*Required action 1*: Write out the stretch of the opinion piece on Jason McElwain from "Right behind McElwain" through "appearance on Oprah.".
*Required action 2*: Write what comes next in the opinion piece on Jason McElwain, starting after its final sentence.

*Source extract*:
****************************************
On February 16, 2006, an autistic manager of Greece Athena High School's basketball team would change his life forever, thanks to the freak show-loving society that is America. J-Mac, as he is known by his friends, was allowed to come in for the last four minutes of play in the last game of the season, and promptly missed his first two shots after an ear-shattering wave of applause from the crowd.

However, McElwain's financial future was secured after making his next six shots, all of which were three-pointers. The always optimistic member of the class of 2006 finished the game with 20 points in four minutes, which pans out to 240 points in 48 minutes in the NBA. The attention paid to McElwain was mostly local for the first few days after the game, but McElwain was quickly brought into the mainstream, where his feel-good story would eventually have Hollywood's stamp of approval.

He is autistic and achieved something that most top professionals of the sport dream of doing, that's great. Good for him. But now, he's not only met with President Bush, he's scheduled to appear on Oprah on Monday, April 24, 2006, and has struck a deal with Columbia Pictures to sell the rights to his life story.

It is a feat in and of itself to score 20 points in 4 minutes, let alone hitting six straight shots from beyond the arc. But it isn't just the accomplishment that has brought McElwain fame -- it's his autism. He's not Jason McElwain, he's "that autistic kid that got 20 points in 4 minutes." He doesn't have autism in the mainstream; the autism has him.

And it's not as if McElwain's autism hampered his ability to play basketball; autism manifests itself in markedly abnormal social interaction, communication ability, patterns of interests, and patterns of behavior. It does not make him shoot a basketball any worse than the next person.

Right behind McElwain is Earvin "Magic" Johnson, he of Lakers fame. "When I first saw the highlights on ESPN and then heard Jason's back story, I said, 'Man, I've got to be a part of this.' This story touched me, my kids, my wife," said Johnson. "When we go to the movies, this is the type of story we want to see."

The self-centeredness of the typical American is apparent in that one comment of Johnson's. "Man, I've got to be a part of this." "When we go to the movies, this is the type of story we want to see." Yes, it's all about satiating ourselves. Entertain me, autistic boy. Make me money, autistic boy.

If all it takes anymore to hit it big in America is some sort of disability, then you can find me slamming my head up against a wall until I don't know who I am anymore, then offer me a movie contract and an appearance on Oprah.
****************************************
*Data excerpts*:
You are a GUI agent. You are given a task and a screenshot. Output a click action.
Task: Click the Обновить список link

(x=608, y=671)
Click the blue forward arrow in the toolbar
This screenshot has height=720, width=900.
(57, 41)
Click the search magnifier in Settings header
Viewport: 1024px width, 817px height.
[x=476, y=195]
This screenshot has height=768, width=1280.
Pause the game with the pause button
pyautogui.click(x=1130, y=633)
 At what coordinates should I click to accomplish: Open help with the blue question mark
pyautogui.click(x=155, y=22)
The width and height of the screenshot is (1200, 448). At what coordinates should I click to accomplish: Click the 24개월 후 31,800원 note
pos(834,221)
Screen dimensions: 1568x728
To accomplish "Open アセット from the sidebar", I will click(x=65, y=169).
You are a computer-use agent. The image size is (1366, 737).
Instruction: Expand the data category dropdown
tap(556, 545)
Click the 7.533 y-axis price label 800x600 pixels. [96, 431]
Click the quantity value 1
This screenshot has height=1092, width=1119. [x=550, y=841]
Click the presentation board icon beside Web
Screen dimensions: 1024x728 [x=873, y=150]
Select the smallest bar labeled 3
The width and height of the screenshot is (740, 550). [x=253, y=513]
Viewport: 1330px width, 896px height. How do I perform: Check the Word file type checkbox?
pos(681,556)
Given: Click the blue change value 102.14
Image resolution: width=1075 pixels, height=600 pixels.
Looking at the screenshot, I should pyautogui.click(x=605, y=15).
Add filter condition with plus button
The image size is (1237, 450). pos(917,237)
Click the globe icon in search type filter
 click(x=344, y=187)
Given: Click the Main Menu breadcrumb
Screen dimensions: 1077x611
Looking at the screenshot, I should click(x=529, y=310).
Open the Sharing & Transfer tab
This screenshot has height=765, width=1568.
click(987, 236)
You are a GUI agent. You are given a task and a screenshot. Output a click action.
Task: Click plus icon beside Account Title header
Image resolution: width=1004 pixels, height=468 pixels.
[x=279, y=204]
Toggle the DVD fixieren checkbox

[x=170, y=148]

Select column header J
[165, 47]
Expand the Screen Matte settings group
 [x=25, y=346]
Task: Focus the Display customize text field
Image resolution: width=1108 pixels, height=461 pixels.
****************************************
*Exercise answer 1*:
Right behind McElwain is Earvin "Magic" Johnson, he of Lakers fame. "When I first saw the highlights on ESPN and then heard Jason's back story, I said, 'Man, I've got to be a part of this.' This story touched me, my kids, my wife," said Johnson. "When we go to the movies, this is the type of story we want to see."

The self-centeredness of the typical American is apparent in that one comment of Johnson's. "Man, I've got to be a part of this." "When we go to the movies, this is the type of story we want to see." Yes, it's all about satiating ourselves. Entertain me, autistic boy. Make me money, autistic boy.

If all it takes anymore to hit it big in America is some sort of disability, then you can find me slamming my head up against a wall until I don't know who I am anymore, then offer me a movie contract and an appearance on Oprah.

*Exercise answer 2*:
Estimates say that autism occurs in one in every 166 children in the United States, though some estimates have it more conservatively at 1,000. There are 298,568,334 people living in the United States as of this writing. By the conservative estimate, 298,568 of them are autistic, and plenty more have diseases that have been used in other movies that likely have at least "Academy Award nominee" in the footnotes, thanks to the freak show-loving American public, and more importantly, American mainstream media. Are those 298,568 autistic people deserving of a movie contract, too, or do they need to do something as great as hit six straight three-pointers? Probably not. Not even McElwain is deserving of his fame.

When this country can stop finding the differences between themselves and others and attempting to profit off of it, maybe she won't find herself in such a precarious position all of the time. Whether it's pointing out that Middle Eastern people were largely responsible for the attacks on the World Trade Center on September 11, 2001, and subsequently resorting to racial profiling for airport security, or viewing an autistic person as "underlings" because of their disability, Americans are always going to use discrimination to put themselves on a pedestal, usually to do one of two things: make himself look good, or to fill his wallet with greenbacks.

So what can be expected of McElwain's movie? We can expect it to be in the running for Best Picture, if history is any indication. We can also be sure that Magic Johnson and Columbia Pictures are glad this kid wasn't born "normal."